Curfew continued for the second day on Friday in tension-ridden Bhaderwah town of Jammu and Kashmir’s Doda district, even as police denied cow vigilantes were behind the murder of a local resident.
Officials said there would be no relaxation in the curfew yet.
Police said five people have been detained for questioning in connection with the murder but rebutted media reports that ‘cow vigilantes’ had killed Nayeem Shah when he was transporting livestock early on Thursday.
“Some media channels are wrongly reporting murder of a person in Bhaderwah as incident of an alleged killing by cow vigilantes. Such irresponsible reporting is strongly rebutted as no such information has been confirmed during the investigation so far. Neither the accused are identified nor the motive of killing is known so far.
“Such reporting which has got law and order implications is rebutted.” The Army was called to assist the civil administration maintain law and order as clashes erupted between two groups over the murder.
Apart from the curfew, authorities have also suspended mobile Internet services to prevent spread of inflammatory posts and pictures online.
Senior Congress leader Ghulam Nabi Azad, who belongs to Bhaderwah, has appealed people to maintain communal harmony.
A separatist-called protest shutdown on Friday over civilian deaths during an anti-terror operation found support in the valley as shops, public transport, businesses and educational institutions remained closed here in the city and other places in Jammu and Kashmir.
Nine people comprising five militants, two civilians and two soldiers were killed in two gunfights in the valley.

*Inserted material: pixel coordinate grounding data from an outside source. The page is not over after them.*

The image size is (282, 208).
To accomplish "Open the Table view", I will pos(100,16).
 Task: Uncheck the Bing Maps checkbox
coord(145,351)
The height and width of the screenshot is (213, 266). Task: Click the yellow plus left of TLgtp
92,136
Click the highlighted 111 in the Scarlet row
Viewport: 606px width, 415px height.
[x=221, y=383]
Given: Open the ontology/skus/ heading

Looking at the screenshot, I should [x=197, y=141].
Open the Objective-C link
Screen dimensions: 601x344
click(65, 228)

The Joint Resistance Leadership (JRL) led by Syed Ali Shah Geelani, Mirwaiz Umar Farooq and Yasin Malik had called for the shutdown alleging loss of innocent Kashmiri lives at the hand of security agencies.
Authorities ordered the closure of schools and colleges to prevent any untoward incidents. Post graduate entrance test scheduled for the day was also postponed by the University of Kashmir.

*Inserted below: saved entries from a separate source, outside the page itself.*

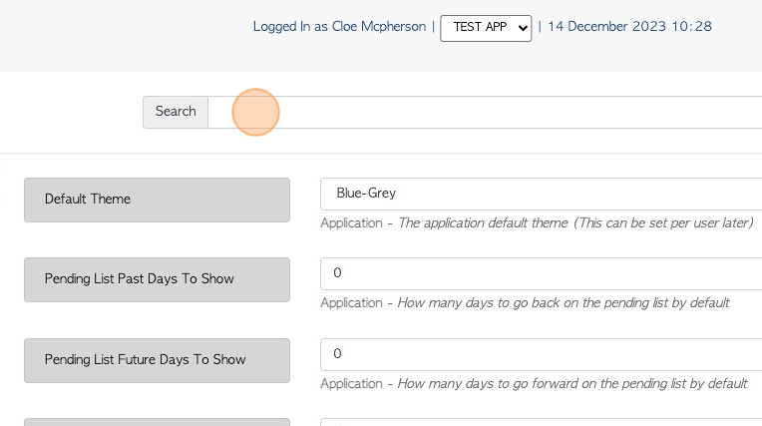Open the Blue-Grey theme selector

541,194
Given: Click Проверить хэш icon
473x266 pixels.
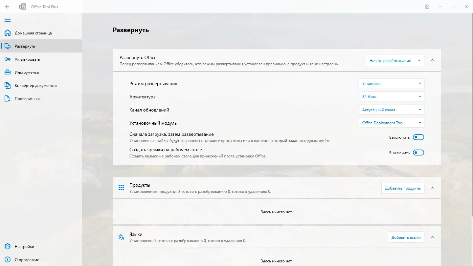Looking at the screenshot, I should tap(8, 99).
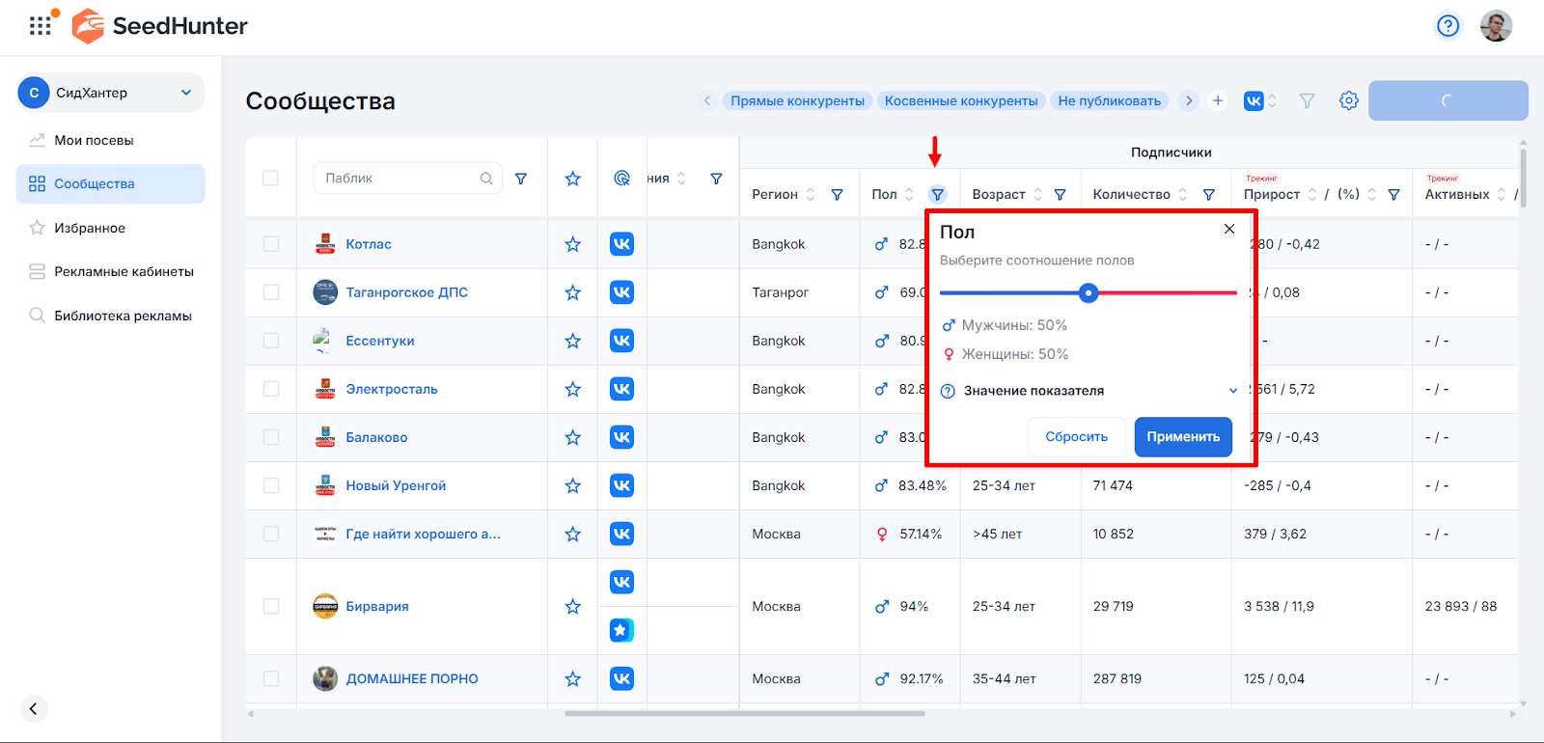The width and height of the screenshot is (1544, 743).
Task: Collapse the sidebar with arrow button
Action: click(x=33, y=708)
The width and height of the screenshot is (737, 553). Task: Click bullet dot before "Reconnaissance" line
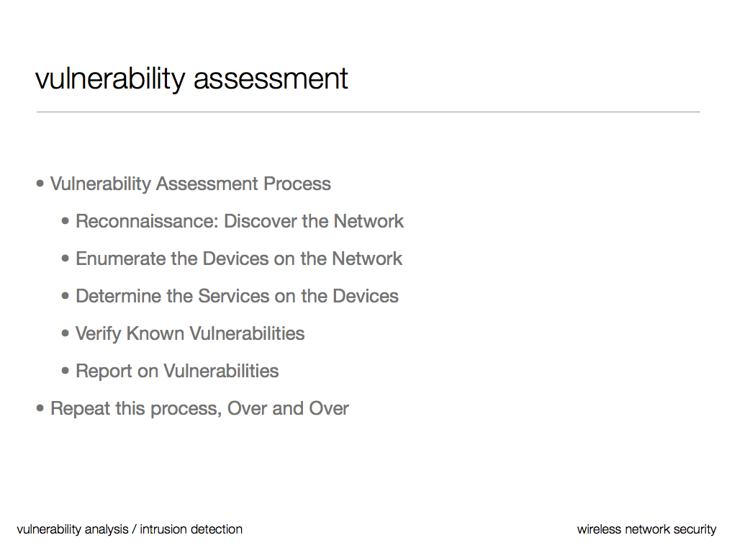coord(66,221)
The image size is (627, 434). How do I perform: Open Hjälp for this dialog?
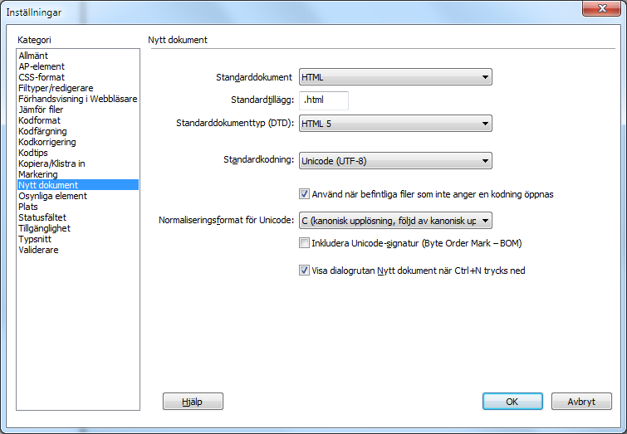[x=193, y=402]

Heavy deployments of police and Central Reserve Police Force (CRPF) have been made at all vulnerable places in Srinagar and other districts.
Tension in Muslim-majority Kashmir has been high since the suicide bomb attack by the JeM militant group killed at least 40 Indian paramilitary police.
Prime Minister Narendra Modi gave troops a “free hand” to respond to the attack, and near-daily searches in villages in Kashmir since then have often triggered violent confrontations, with civilians caught in crossfire to the alarm of rights groups.
Modi’s tough response to the bomb attack, which included an air strike against what India said was a militant camp in Pakistan, is believed to have given his party a boost in a general election that began on April 11 and ends on May 19.
JEM leaders were killed in a gun battle in Dalipora, a village in south Kashmir, where clashes began between the militant group and Indian soldiers in the early hours, while Hizbul Mujahideen militants were killed in a separate clash in the Handew area of south Kashmir’s Shopian district.
Villagers said a civilian, who they identified as Rayees Ahmad Dar, 32, was killed after Indian soldiers sent him to search a house where militants were believed to be hiding. Villagers in the area have complained before about the army using civilians in searches.
A police spokesman said Dar was killed in indiscriminate firing by the militants and denied he had been sent on a search. After the clash, villagers threw rocks at security forces, who responded with teargas, while lawyers in the state’s high court went on strike in protest over Dar’s death.
Police said seven people had been arrested and a curfew imposed on a town in the region after a Muslim man transporting horses was shot dead, allegedly by a Hindu group wanting to protect the rights of cows, which they consider sacred.
Yasir Hussain told Reuters he was one of three men confronted overnight by the group on the outskirts of Bhaderwah.
“They alleged that we are cow smugglers, but I directed my torch towards the horses,” he said. “They fired at us and we fled.” Kashmir is at the heart of decades of hostility between India and Pakistan. The nuclear-armed neighbours both claim it in full but rule it in part.